Police knew they were looking at a homicide -but, with no trace of Harvey or Jeanette, it was hard to say whether it was a murder suicide, home invasion or something else.
Despite extensive searches of the Crewe property and over large areas of surrounding farmland there was no sign of the couple.
Then, almost a month to the day the bloody scene was discovered, two whitebaiters chanced upon Jeanette's body floating in the Waikato River about 9.7km downstream from the Tuakau bridge.
She was wrapped inside a bedspread from her own home and copper wire was found around her legs, where police believed a weight had been attached.
She had been killed with a single .22 calibre bullet to the head.
On September 16 Harvey's body was found, snagged among weeds in the same river about 5km downstream from the same bridge.
He had also been killed by a single bullet to the head.
Harvey's body had been weighed down with an axle - an item of evidence that would prove to be highly contentious over the coming years.
After analysing all of the information from the crime scene, witnesses and post-mortem examinations, police established the couple had been shot dead in their living room between 7pm and 9.30pm on June 17.
They had last been seen alive at 2.30pm, at a stock clearance sale in Bombay.
It's thought they headed back to Pukekawa late afternoon and their car was seen parked on the side of the road 2km south of their home at about 5.10pm, presumably as Harvey shifted sheep or tended to stock in a nearby paddock.
The night of the murder Jeanette fed Rochelle and put her to bed, then served dinner - flounder, potatoes and peas.
After eating Harvey then moved to his armchair and Jeanette to a sofa on his left.
She was knitting - a jersey for her husband - when the killer confronted them.
Police believe Harvey was shot first from behind, by someone standing in the kitchen or just outside the open louvre window.
The shot to the left side of his head, just above his ear, would have killed him instantly.
The killer then advanced into the lounge.
"It is likely that Jeanette verbally challenged the offender in some way, possibly by screaming or shouting," police would later say.
Jeanette was struck in the face and then at some point her head hit the front left corner of the hearth, which would have incapacitated her and left her lying prone on the carpet.
There, she was shot at close range in the right side of the head.
The killer - or killers - then set about dragging the bodies out of front door, leaving Rochelle in her bedroom just metres from the exit.
The gory scene went unnoticed for five days despite a number of people coming and going from the Crewe property, including the delivery man and stock agents.
As the search for the missing couple continued police spoke to neighbours, family, the community and people who thought they had seen the Crewes.

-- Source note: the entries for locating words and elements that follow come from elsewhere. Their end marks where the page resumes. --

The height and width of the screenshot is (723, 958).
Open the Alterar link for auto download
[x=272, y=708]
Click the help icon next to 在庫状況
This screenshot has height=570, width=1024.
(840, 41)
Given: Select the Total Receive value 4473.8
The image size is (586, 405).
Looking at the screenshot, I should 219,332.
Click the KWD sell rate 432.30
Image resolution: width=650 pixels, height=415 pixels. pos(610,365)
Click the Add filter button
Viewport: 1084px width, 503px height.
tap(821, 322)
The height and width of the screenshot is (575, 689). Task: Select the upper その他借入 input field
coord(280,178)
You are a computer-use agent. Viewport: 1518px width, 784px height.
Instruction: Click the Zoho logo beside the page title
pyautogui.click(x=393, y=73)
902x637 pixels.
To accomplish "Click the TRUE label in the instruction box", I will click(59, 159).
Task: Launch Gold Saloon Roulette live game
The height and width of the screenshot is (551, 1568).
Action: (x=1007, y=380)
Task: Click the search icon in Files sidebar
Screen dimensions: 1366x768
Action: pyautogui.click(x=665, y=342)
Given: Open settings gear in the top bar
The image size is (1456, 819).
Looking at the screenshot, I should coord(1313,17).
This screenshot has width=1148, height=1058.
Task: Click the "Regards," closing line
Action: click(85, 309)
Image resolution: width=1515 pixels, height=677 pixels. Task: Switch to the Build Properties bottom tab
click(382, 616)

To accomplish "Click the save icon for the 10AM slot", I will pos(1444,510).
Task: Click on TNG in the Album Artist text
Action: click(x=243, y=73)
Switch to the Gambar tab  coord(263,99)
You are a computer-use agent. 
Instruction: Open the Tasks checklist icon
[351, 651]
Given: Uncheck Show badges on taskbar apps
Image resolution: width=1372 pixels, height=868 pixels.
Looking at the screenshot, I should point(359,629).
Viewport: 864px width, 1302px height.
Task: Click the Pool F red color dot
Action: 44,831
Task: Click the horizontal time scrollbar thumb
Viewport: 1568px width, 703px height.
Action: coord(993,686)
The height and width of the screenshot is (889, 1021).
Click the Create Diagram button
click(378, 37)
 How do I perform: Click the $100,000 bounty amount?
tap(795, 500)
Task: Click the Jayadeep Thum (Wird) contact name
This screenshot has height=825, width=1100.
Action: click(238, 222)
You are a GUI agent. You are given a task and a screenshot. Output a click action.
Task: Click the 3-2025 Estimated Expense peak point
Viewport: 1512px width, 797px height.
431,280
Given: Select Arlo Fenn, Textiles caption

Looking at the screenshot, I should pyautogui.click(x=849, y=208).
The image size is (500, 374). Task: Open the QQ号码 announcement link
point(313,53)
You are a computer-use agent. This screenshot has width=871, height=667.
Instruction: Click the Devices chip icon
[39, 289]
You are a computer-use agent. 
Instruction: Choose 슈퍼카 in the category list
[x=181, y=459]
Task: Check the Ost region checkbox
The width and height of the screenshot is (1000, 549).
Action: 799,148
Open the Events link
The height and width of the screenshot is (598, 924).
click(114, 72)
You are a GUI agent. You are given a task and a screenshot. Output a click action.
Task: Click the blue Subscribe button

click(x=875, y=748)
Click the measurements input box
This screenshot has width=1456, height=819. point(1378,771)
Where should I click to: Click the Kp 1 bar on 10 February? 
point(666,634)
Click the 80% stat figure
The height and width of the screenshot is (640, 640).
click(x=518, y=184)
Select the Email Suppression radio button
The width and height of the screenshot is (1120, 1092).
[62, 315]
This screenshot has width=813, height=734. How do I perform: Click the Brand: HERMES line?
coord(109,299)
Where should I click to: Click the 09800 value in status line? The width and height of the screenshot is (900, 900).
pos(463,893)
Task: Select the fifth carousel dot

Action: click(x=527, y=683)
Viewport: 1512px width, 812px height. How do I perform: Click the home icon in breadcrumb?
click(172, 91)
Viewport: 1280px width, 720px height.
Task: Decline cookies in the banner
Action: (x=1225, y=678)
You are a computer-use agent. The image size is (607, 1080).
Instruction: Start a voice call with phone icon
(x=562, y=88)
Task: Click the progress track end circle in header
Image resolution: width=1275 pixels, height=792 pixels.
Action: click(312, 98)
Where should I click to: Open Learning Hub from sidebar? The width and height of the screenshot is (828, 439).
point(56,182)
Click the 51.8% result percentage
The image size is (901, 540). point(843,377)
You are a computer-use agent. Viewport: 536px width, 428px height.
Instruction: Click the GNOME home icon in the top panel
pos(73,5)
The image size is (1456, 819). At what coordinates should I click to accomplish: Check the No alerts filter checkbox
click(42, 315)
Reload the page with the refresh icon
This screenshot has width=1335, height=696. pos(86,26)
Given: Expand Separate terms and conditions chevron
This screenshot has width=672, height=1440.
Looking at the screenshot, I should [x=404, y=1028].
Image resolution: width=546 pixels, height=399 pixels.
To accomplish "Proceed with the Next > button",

Neighbour Julie Priest - the wife of Owen who went to the house initially with Demler - told the cops she'd heard three gunshots on the 17th, probably after 8.30pm.
Bruce Roddick told police he saw a woman outside the Crewe house in the days between the murder and Demler finding Rochelle.
The theory fast became that she was an accomplice to the killer and snuck back to the house to care for baby Rochelle.
Medical opinion was divided on whether the toddler was fed during those days, with some saying she could have survived without food or water and others saying she certainly must have been tended to.
This sighting has never been independently confirmed, nor has the woman ever been identified.